──────── STORED DATA ────────

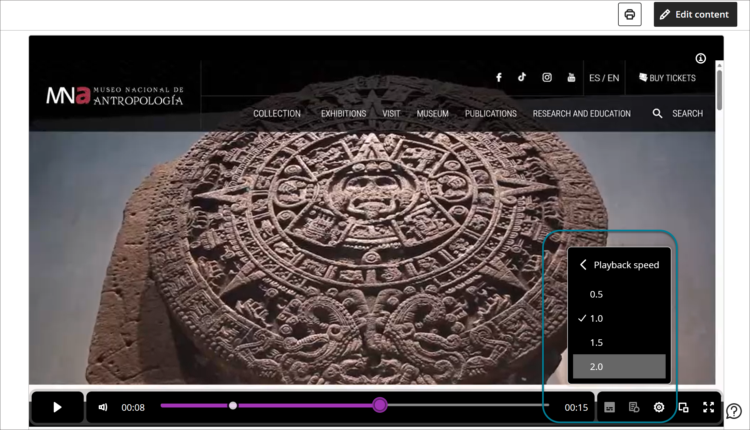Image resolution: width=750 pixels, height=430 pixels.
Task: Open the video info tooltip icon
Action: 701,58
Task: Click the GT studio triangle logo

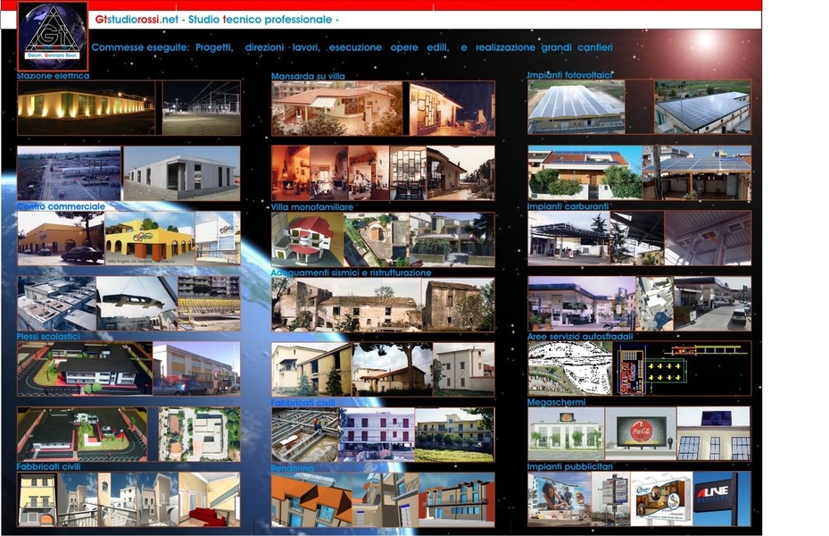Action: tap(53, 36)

────────
──────── STORED DATA ────────

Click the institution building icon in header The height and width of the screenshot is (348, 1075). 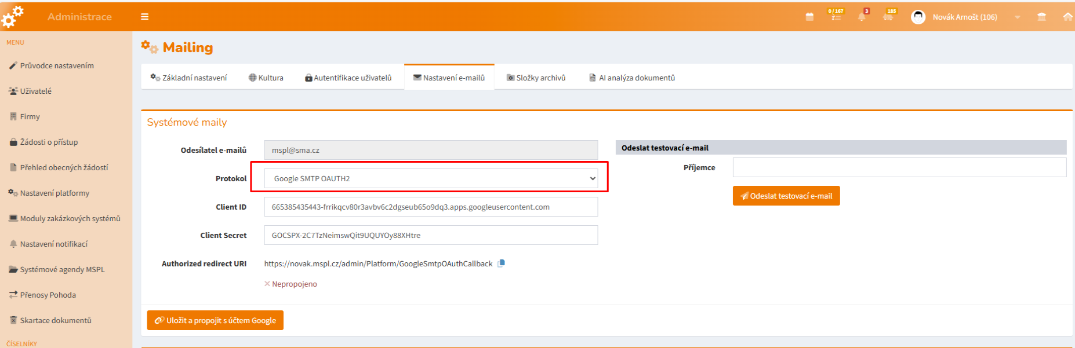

────────

Select each line of the listing above that contains the string "Task", treating uppercase and lowercase letters as distinct.

Task: Open the video info tooltip icon
Task: Click the GT studio triangle logo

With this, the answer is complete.